Monsters, Gareth Edwards (2010, UK). Edwards is, of course, the director of Rogue One, a gig he landed after this film and Godzilla. Which is a pretty meteoric rise. Star Wars is, after all, a massive property, and jealously guarded by Disney. They don’t just let anyone near it – and they’ve quickly fired anyone who treated it in a way Disney felt it should not be treated. Which makes Monsters surprising on two fronts – that the director of Monsters would be chosen to direct Rogue One, and that he would stay in the job as director of Rogue One. Monsters is set in Central America, and depicts a US couple’s efforts to to return home through an “infected zone” – northern Mexico – that has been devastated by an alien invasion. Initially, the aliens are never actually seen, only the damage they’ve wrought. But toward the end, once the couple reach the US, the aliens do make an appearance – and the CGI is a bit dodgy. Unfortunately, the film seems to depict the Central Americans as chiefly either corrupt or violent. A businessman charges them $5000 for a ferry ticket to the US coast. The male half of the couple – he’s actually an employee of the woman’s father – is then robbed by a woman he picks up in a bar… forcing the couple to take a more dangerous route. The treatment of the aliens is cleverly done – final scene notwithstanding – and the wrecks and ruins the couple witness on their journey north are convincingly staged (I assume they’re pretty much entirely CGI). The giant wall forming the US border – I expect Trump has that part of the film on a loop so he can masturbate over it – is especially effective. Better than I’d expected, even if the male lead is annoyingly useless.

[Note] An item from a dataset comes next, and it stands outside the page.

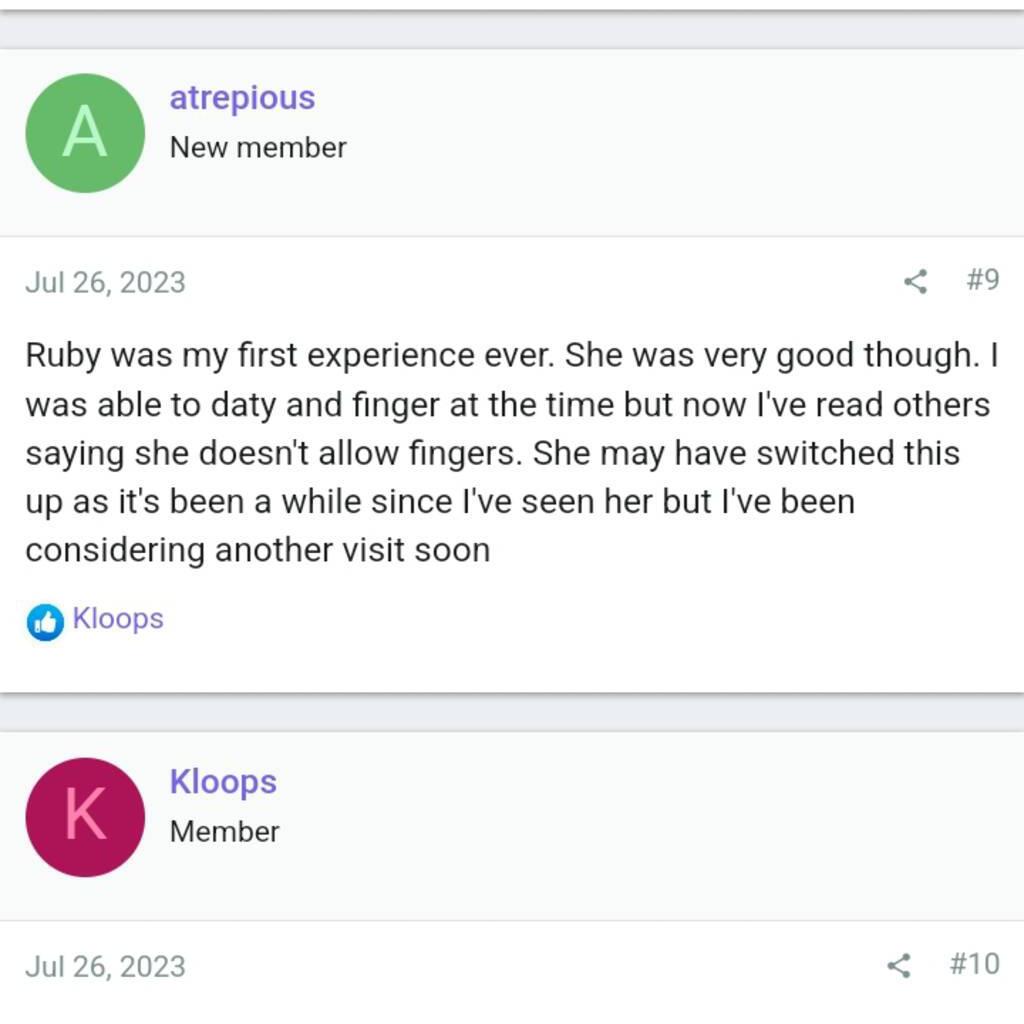Open the #9 post permalink
Image resolution: width=1024 pixels, height=1024 pixels.
tap(983, 280)
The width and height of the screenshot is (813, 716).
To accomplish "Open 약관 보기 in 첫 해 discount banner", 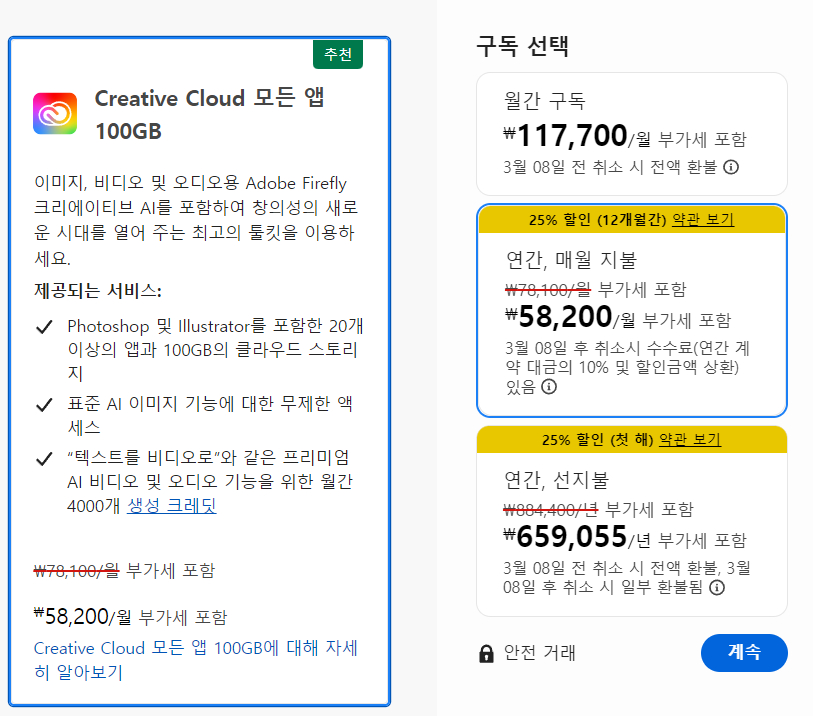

Yesterday, Today and Tomorrow, Vittorio De Sica (1963, Italy). De Sica is, like Visconti, one of those directors whose films I have watched sort of accidentally. The films of his I have mostly watched have been Italian Neorealist, which is not a film genre I’m especially fond of (but there are a number of them on the 1001 Movies you Must See Before You Die list). I’m pretty sure Yesterday, Today and Tomorrow doesn’t qualify as Italian Neorealist. It’s actually a sort of anthology film, although all three of its stories were directed by De Sica, and all three star Sophia Loren and Marcello Mastroianni. The first is set just after WWII. Loren and Mastroianni are poor. He’s out of work, she makes a living selling contraband ciagrettes. But she’s caught and fined. They can’t pay the fine, so the police come to arrest her. But they can’t because they’re not allowed to arrest pregant women. Loren manages to maintain her freedom by getting serially pregnant… for seven or eight years. Eventually, she decides enough is enough, and agrees to go to prison. But Mastroianni persuades a lawyer to petition for a pardon, which she receives. I wouldn’t have thought carrying, giving birth and caring for seven kids was preferable to a prison sentence. In the second story, Loren is an industrialist’s trophy wife, who gives her lover, Mastroianni, a ride from the airport in her husband’s expensive Rolls-Royce convertible. They bicker. En route, she is forced to swerve to avoid a child on the road, and crashes the Rolls. The damage to the car pisses her off more than the fact she nearly killed someone. Mastroianni is not impressed. She flags down a sportscar, and goes off with tis driver, leaving Mastroianni with the crashed Rolls Royce. In the final story, Loren is a high-class prostitute. Her neighbour’s grandson visits, and falls in love with Loren. Unfortunately, he’s all set to head off to the senminary, and his grandparents are horrified by his decision to pack it in to woo Loren. So Loren, with their help of one of her clients, Mastroianni, a playboy, try to convince the erstwhile priest not to give up his calling. Of the three stories, the first was the most memorable, and the second by far the most dull. Meh.